Były reprezentant Polski jest grającym trenerem w LKS-ie Goczałkowice-Zdrój. Podczas Euro 2024 będzie jednym z ekspertów TVP Sport. Łukasz Piszczek podzielił się swoimi spostrzeżeniami na temat faworytów do triumfu w zbliżających się mistrzostwach Europy.
- Na pewno wymieniłbym tu gospodarzy, czyli drużynę Niemiec. Odkręcili się ostatnio dość mocno. Mam przy nich spory znak zapytania, ale rola gospodarza automatycznie stawia ich w gronie faworytów. Do tego Francja, Anglia, Hiszpania. To drużyny, które moim zdaniem do końca bić się będą o mistrzostwo - powiedział Piszczek.
Nasz były kadrowicz w rozmowie z TVP Sport został także zapytany o to, który z obecnych zawodników z krótkim stażem w reprezentacji Polski mu zaimponował.

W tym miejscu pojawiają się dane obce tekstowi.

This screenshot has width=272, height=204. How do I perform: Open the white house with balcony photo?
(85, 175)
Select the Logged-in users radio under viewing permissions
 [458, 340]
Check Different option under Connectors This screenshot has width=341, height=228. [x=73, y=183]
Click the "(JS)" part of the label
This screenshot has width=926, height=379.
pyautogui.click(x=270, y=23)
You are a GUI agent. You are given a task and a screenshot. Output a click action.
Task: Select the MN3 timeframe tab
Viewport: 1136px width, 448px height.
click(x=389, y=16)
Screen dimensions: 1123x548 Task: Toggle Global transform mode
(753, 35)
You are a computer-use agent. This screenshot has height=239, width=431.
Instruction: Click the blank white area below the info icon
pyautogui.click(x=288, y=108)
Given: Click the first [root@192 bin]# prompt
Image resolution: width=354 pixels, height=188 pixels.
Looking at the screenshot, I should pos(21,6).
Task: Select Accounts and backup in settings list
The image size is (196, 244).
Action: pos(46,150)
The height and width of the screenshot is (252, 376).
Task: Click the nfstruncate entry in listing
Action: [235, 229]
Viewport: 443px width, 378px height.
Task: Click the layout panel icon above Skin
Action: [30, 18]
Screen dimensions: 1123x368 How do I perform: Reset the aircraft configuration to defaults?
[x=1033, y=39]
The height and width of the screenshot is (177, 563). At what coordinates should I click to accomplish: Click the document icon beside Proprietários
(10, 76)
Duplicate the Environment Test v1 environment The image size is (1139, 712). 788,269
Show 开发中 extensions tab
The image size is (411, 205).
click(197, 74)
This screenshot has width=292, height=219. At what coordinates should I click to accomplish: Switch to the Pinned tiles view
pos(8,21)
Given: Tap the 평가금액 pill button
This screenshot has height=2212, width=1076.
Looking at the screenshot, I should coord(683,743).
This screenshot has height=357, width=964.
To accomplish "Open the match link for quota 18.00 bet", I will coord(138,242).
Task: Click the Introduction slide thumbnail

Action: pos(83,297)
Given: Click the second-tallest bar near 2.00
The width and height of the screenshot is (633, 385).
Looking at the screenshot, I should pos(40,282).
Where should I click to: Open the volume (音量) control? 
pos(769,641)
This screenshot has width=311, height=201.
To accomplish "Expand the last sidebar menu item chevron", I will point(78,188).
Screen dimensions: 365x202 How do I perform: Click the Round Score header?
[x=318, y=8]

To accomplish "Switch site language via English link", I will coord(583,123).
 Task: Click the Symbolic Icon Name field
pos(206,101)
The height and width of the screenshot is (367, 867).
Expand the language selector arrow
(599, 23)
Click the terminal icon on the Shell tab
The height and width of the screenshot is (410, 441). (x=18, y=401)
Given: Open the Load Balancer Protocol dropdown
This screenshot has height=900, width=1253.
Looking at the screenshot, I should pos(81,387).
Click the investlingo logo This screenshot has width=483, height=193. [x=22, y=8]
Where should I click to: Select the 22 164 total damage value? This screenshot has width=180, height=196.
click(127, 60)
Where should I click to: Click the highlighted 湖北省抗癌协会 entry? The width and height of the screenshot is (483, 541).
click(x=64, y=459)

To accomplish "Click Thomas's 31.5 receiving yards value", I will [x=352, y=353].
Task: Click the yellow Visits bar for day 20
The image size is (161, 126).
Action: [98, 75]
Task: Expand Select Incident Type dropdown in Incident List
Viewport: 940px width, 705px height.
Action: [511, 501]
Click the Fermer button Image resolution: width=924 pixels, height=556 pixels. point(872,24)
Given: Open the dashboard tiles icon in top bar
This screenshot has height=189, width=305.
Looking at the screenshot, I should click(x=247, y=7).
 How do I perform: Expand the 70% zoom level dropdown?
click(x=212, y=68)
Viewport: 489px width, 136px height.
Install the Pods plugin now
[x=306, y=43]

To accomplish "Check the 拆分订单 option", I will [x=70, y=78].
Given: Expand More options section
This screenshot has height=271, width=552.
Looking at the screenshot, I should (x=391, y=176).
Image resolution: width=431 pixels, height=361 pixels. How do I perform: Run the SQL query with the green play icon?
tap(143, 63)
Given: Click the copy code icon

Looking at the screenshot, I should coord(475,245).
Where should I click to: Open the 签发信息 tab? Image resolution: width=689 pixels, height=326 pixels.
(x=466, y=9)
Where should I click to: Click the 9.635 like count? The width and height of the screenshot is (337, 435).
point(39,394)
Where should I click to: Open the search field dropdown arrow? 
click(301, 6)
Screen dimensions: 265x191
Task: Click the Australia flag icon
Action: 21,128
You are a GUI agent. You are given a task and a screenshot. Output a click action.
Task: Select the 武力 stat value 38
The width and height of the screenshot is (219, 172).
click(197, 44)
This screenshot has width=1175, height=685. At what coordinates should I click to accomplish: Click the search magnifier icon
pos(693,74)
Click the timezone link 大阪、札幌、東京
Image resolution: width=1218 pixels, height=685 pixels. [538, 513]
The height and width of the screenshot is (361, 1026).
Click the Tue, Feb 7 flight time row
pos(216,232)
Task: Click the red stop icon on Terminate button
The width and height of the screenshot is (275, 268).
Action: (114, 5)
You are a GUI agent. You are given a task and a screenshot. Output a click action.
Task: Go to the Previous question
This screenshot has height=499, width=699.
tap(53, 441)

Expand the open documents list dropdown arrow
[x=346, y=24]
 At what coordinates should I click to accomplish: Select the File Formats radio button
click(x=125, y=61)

ZOBACZ WIDEO: #dziejesiewsporcie: to musiało boleć! Młody kibic zatrzymany przez policję
- Myślę, że Jakub Piotrowski jest zawodnikiem, który bardzo fajnie się wkomponował w tę reprezentację. Do zdrowia wraca Kuba Moder, miejmy nadzieję, że będzie przynajmniej na takim poziomie jak przed kontuzją. Ma za sobą długą przerwę, do tego komplikacje, ale to jest zawodnik, który może nam zawsze pomóc. Nikola Zalewski w ostatnich miesiącach grał w reprezentacji na bardzo fajnym poziomie. Bartosz Slisz też wpadł mi w oko - wymieniał 38-latek.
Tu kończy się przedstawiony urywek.